▶ Excerpted records:
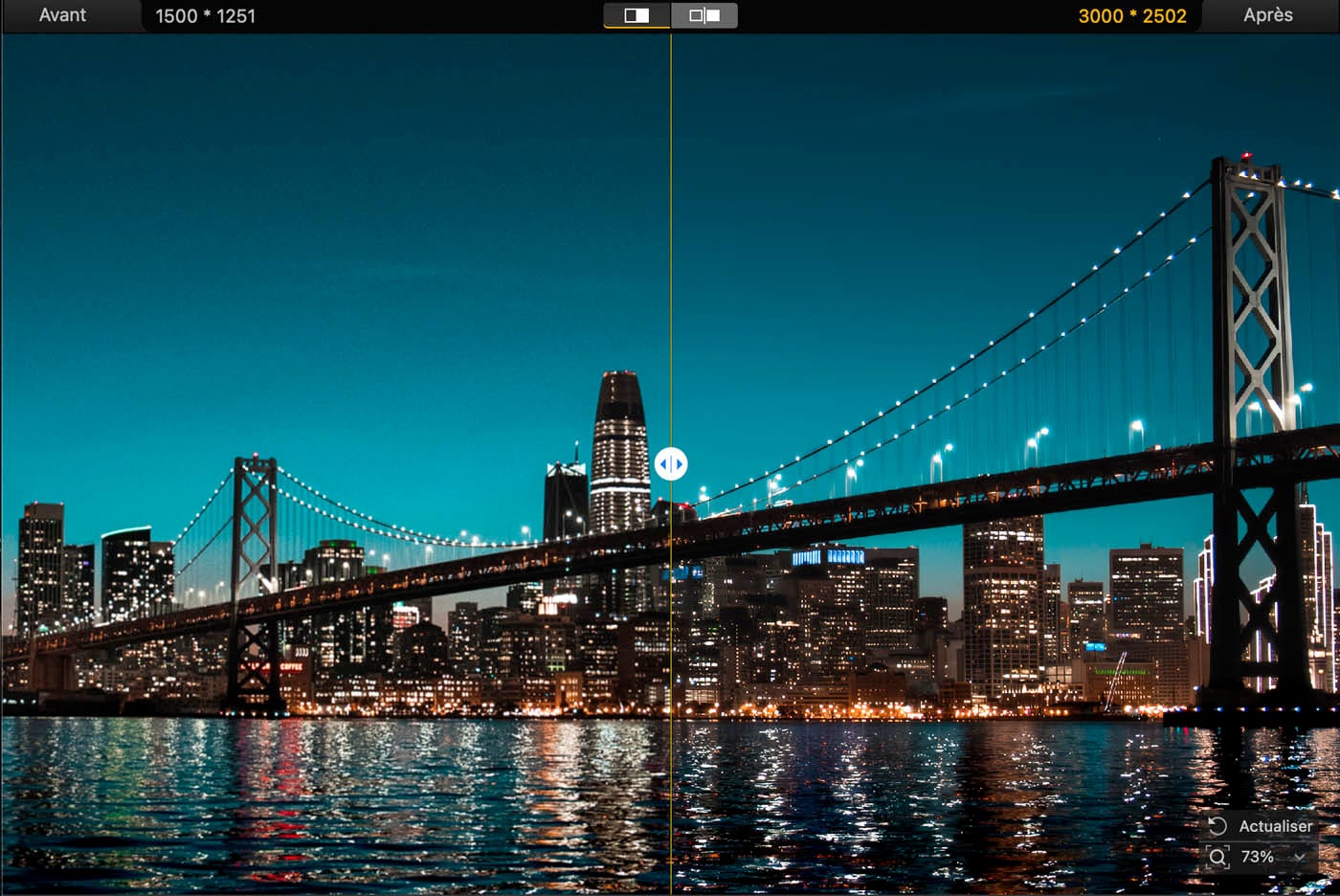
Task: Click the upscaled 3000 * 2502 resolution text
Action: coord(1131,16)
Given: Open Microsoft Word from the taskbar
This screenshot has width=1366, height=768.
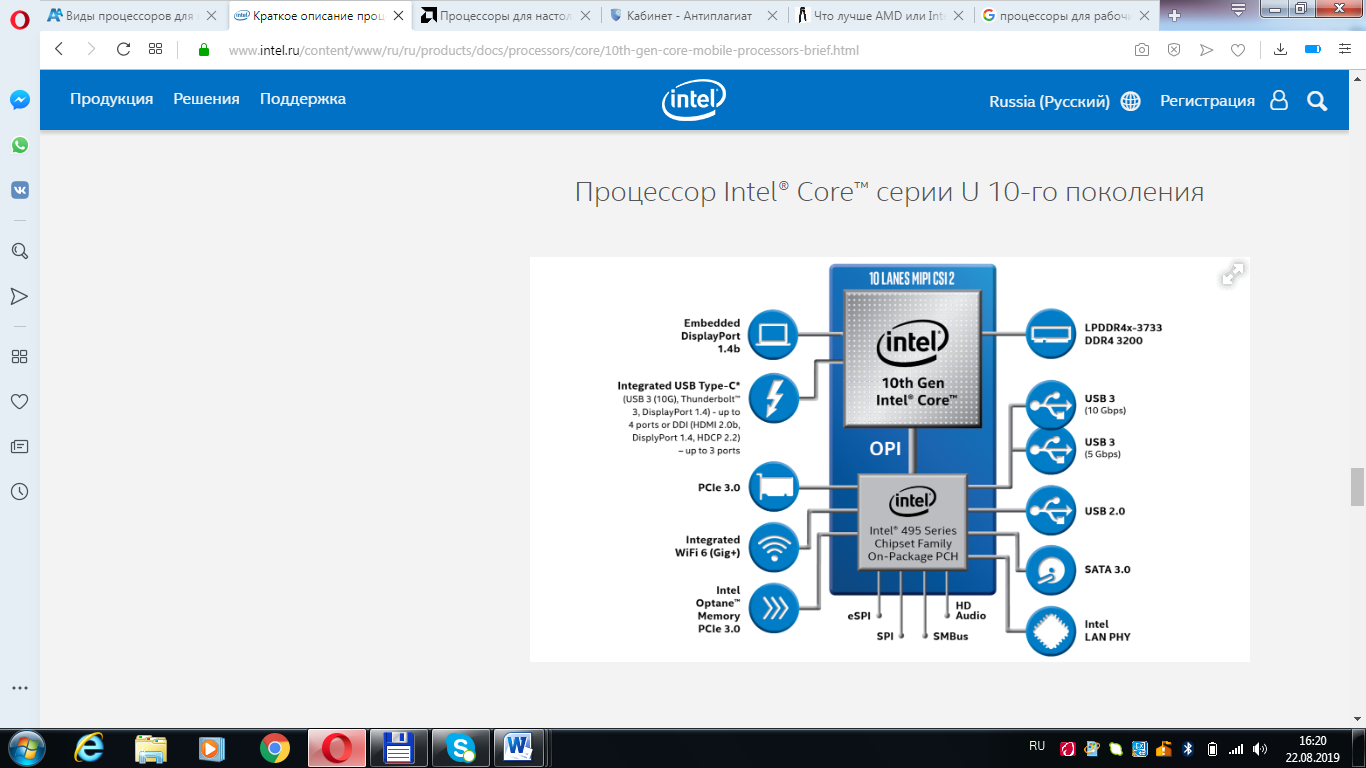Looking at the screenshot, I should (x=519, y=747).
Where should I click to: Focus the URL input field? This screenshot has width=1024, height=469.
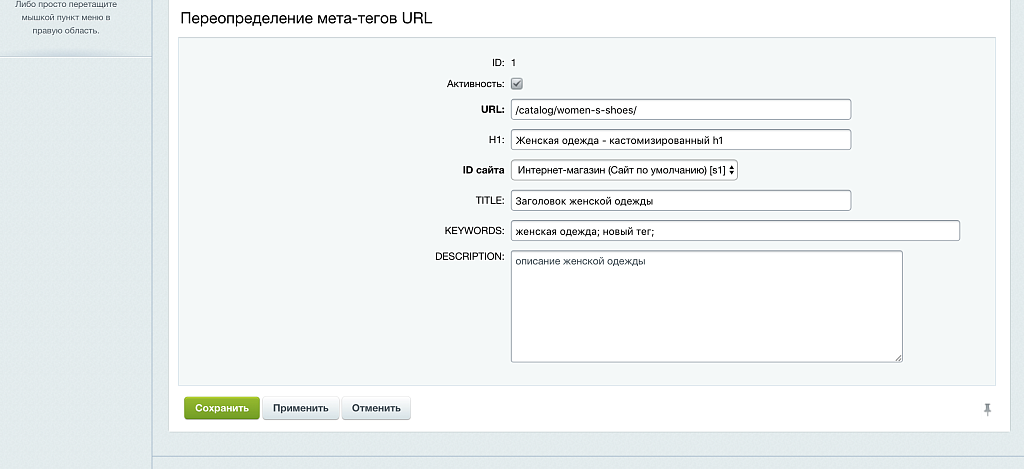[680, 109]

▶ Problem to work on:
Give back exactly the lines from the one containing "Given: Open Microsoft Word from the taskbar" to the final line of the entries, both included, and no picture.

▶ Written response:
Given: Open Microsoft Word from the taskbar
This screenshot has width=1366, height=768.
Looking at the screenshot, I should (x=519, y=747).
Where should I click to: Focus the URL input field? This screenshot has width=1024, height=469.
[680, 109]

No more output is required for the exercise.